The negotiations, concerning the terms on which private creditors will take a 50 percent face-value loss on their holdings of Greek government bonds, have aimed at an agreement that can be cast as voluntary, as agreed at the EU summit of October 26. Avoiding a coercive restructuring was considered crucial, both to minimize market turbulence and to prevent the additional costs that Greece would face if it forced its creditors to take losses.

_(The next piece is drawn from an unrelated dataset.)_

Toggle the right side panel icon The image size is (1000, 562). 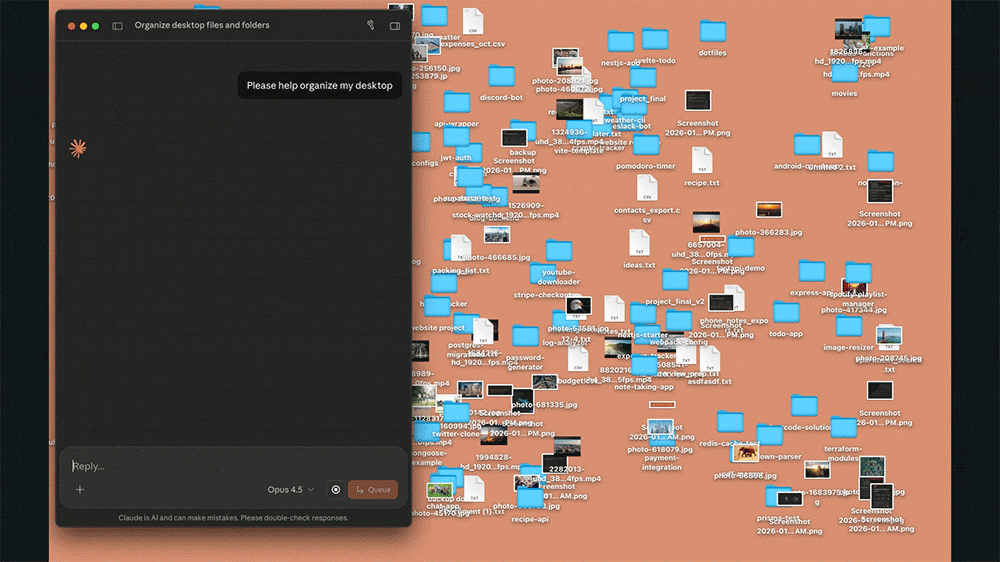[395, 26]
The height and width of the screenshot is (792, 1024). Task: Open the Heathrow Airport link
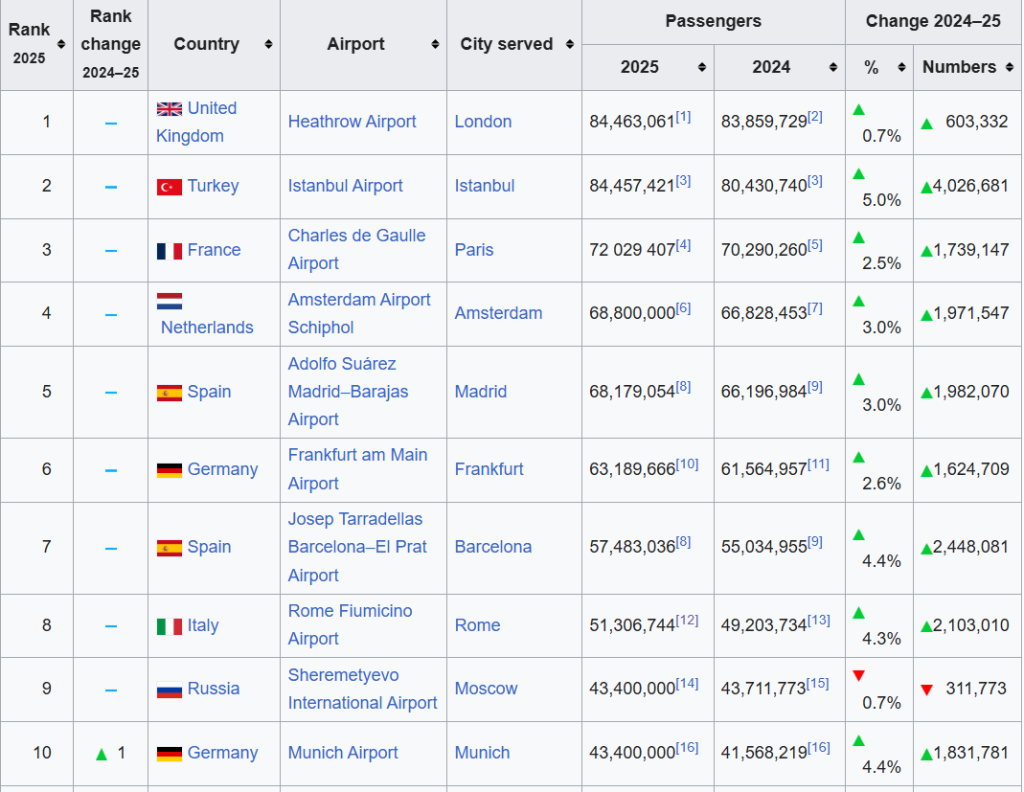point(352,122)
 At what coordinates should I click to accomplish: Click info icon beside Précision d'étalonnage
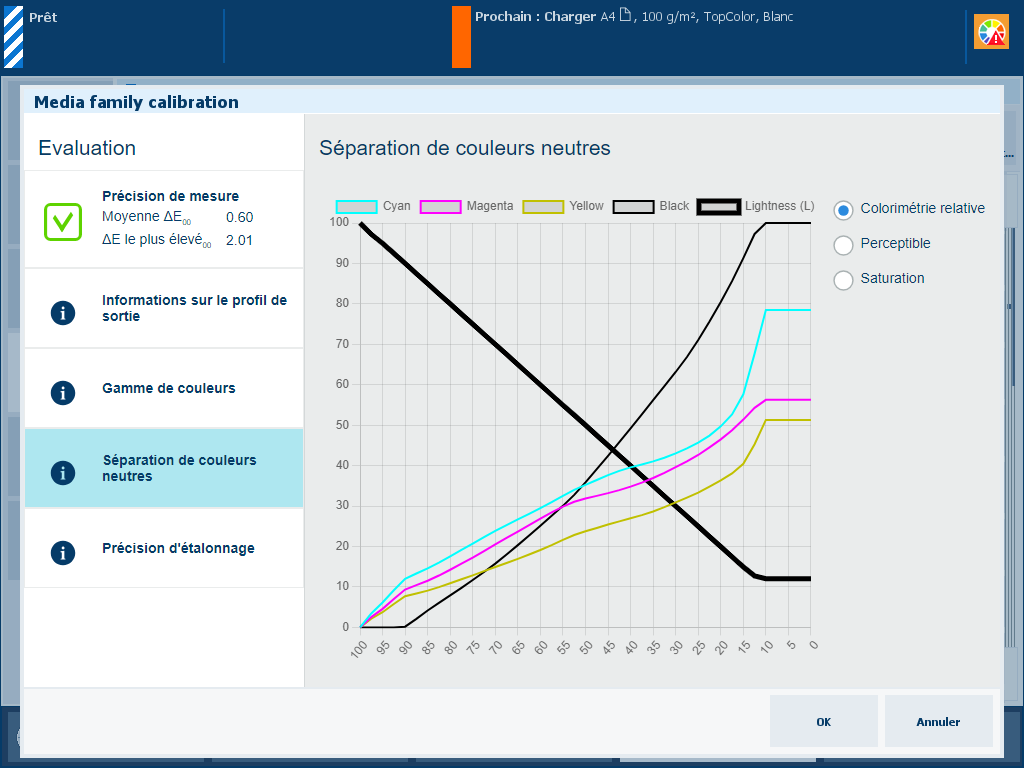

However, it was also considered vital that the reduction in Greece's overall debt burden be sufficient to make Greek debt viable post-restructuring. That is why a target of 100 percent participation was set for private-sector involvement (PSI), even though it was clear from the start that certain groups of creditors would not play ball. Friday's announcement is an effective admission that these two goals-voluntary participation and debt viability-cannot both be met. Given the low level of participation reported, unless things change dramatically in the next few days, everything points to Greece injecting collective action clauses into those of its bonds-about 90 percent of the total in private hands-that are under Greek law. This would mean that for any given series of bonds, if a qualified majority supported the 50 percent haircut, it would also be imposed on the dissenting minority.

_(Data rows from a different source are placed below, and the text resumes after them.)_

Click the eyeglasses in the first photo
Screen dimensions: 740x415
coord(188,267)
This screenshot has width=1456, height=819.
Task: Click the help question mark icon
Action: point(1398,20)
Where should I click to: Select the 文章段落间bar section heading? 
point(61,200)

The consequences of such a move, both for Greece and for the whole of the eurozone, are hard to overstate. For the beleaguered Mediterranean country, entering into its fifth straight year of recession and with unemployment climbing above 18 percent, the forced haircut would lead to an outright default, which would be followed by a boa constrictor-like credit squeeze. Even if it agreed on a generous loan package with its official lenders, which would allow the state to keep paying salaries and pensions and the banks to stay afloat, Greek importers, many of whom are already denied credit by their foreign associates, would face an impossible situation. Given Greece's sizeable trade deficit, this would mean that many basic goods, from drugs and food products to cars and washing machines, could become scarce. Added to this, one must take into account the years of legal wrangling with creditors who will seek compensation for their losses via the courts, complicating and possibly even blocking Greece's return to the international capital markets. These creditors will not include small-scale individual bondholders, almost exclusively Greeks, who invested their savings on Greek bonds, who don't have the money for prolonged legal battles and who will thus end up losing half their fortune because they made the mistake of lending it to their own government.

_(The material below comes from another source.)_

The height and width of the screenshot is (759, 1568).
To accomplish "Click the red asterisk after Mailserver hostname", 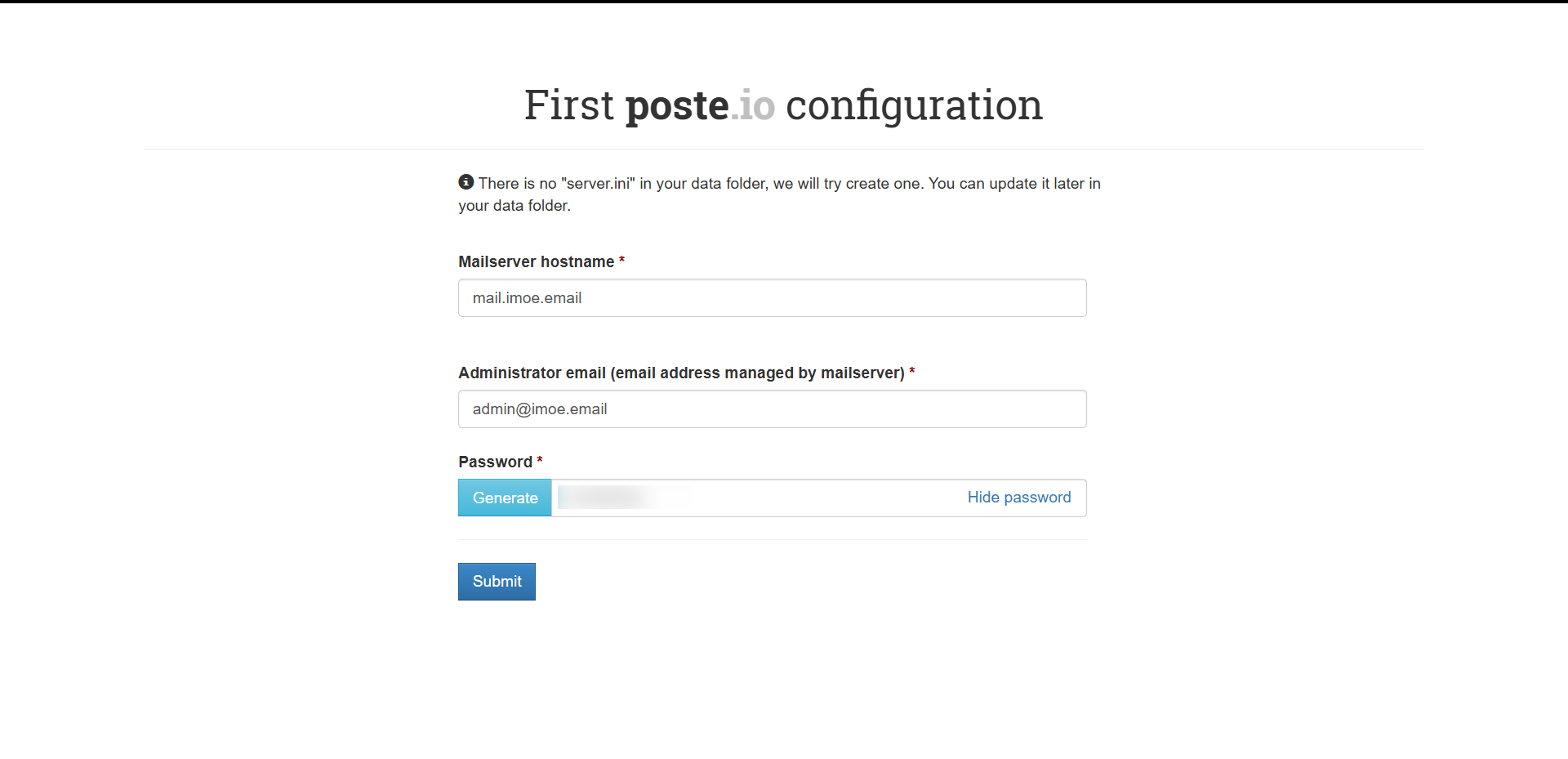I will pyautogui.click(x=621, y=261).
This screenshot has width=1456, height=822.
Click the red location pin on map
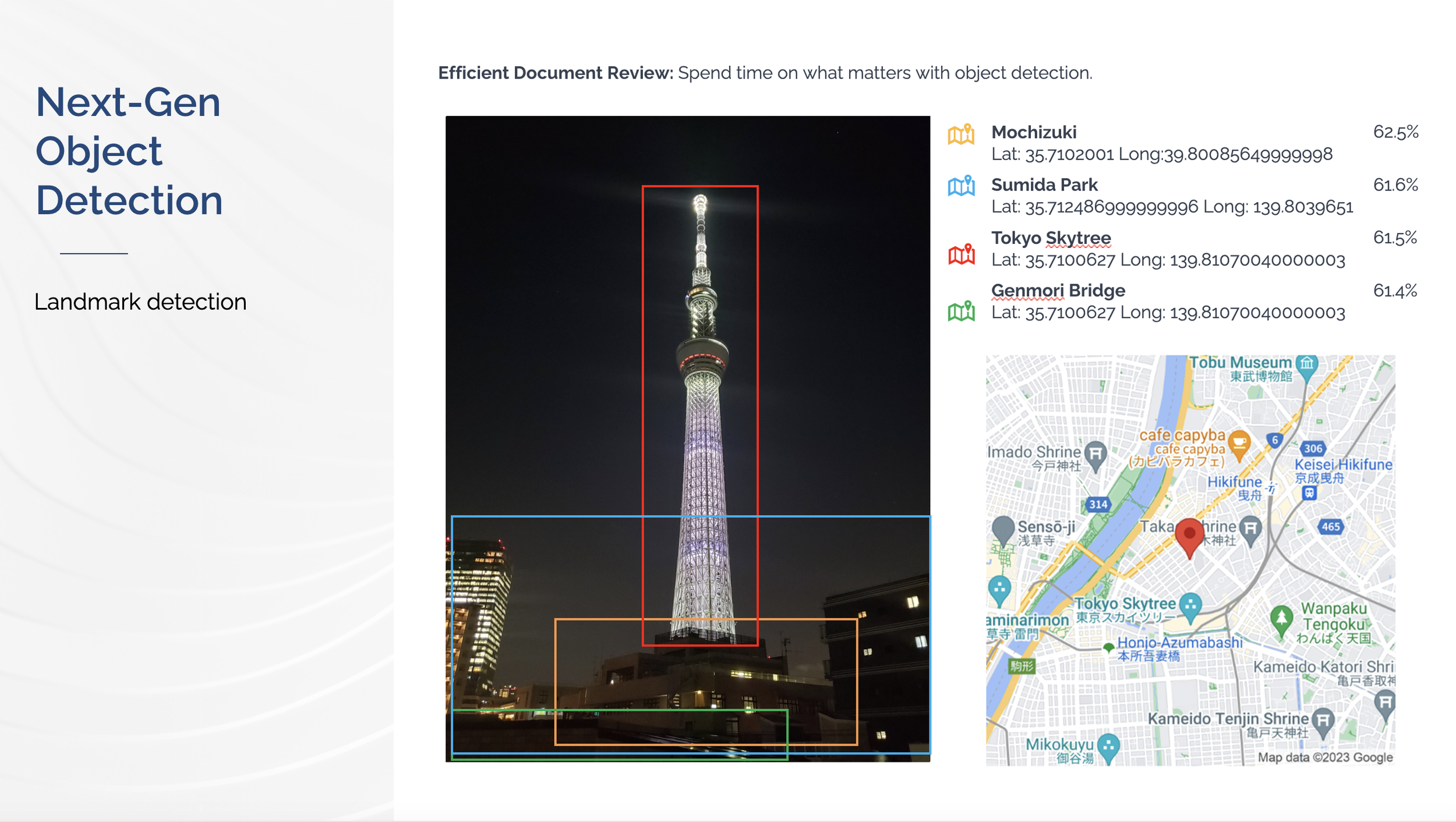pos(1189,536)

A forced restructuring will cause major aftershocks outside Greece, too. The market for credit-default swaps on Greek government debt is not particularly large, but there's no telling if there is a systemically significant player in it who is badly exposed and will therefore need to be bailed out. The biggest worry, though, is the contagion to other troubled eurozone countries. This is where the Greek mess ties in with the loss of the AAA rating for Austria and, especially, France. Eurozone leaders have argued since at least last July and the first version of Greek PSI that Greece is a special and unique case and that all other countries in the common currency would fully repay their debts. The only problem with that was that they-above all, the Germans-refused time and again to back their words with the necessary policies, ones that would convince markets that the full financial weight of the eurozone would stand behind, say, Italy, if a liquidity crisis threatened.
Because of this, investors see what is happening in Greece not as a local tragedy but as a harbinger for what is to come in Portugal, Ireland, and possibly Italy and Spain. France and Austria being two of the six countries whose AAA ratings guaranteed the equivalent rating for the European Financial Stability Fund, their downgrade means that the EFSF will probably be next. Unless measures are taken, which would involve larger contributions from the remaining four AAA-rated eurozone countries (Germany, the Netherlands, Finland, Luxembourg), the EFSF's firepower, nowhere near large enough to bailout Spain or Italy to begin with, will shrink further. Yet German Chancellor Angela Merkel has reacted to the news of the latest round of S&P downgrades with nary a raised eyebrow of concern, commenting that she sees no need for changes to boost the EFSF and renewing her call for a speedy implementation of the December 9 agreement for tighter fiscal discipline in the eurozone. And so the Germans continue to ignore the markets, and the markets continue to wreak havoc. How much longer can this go on?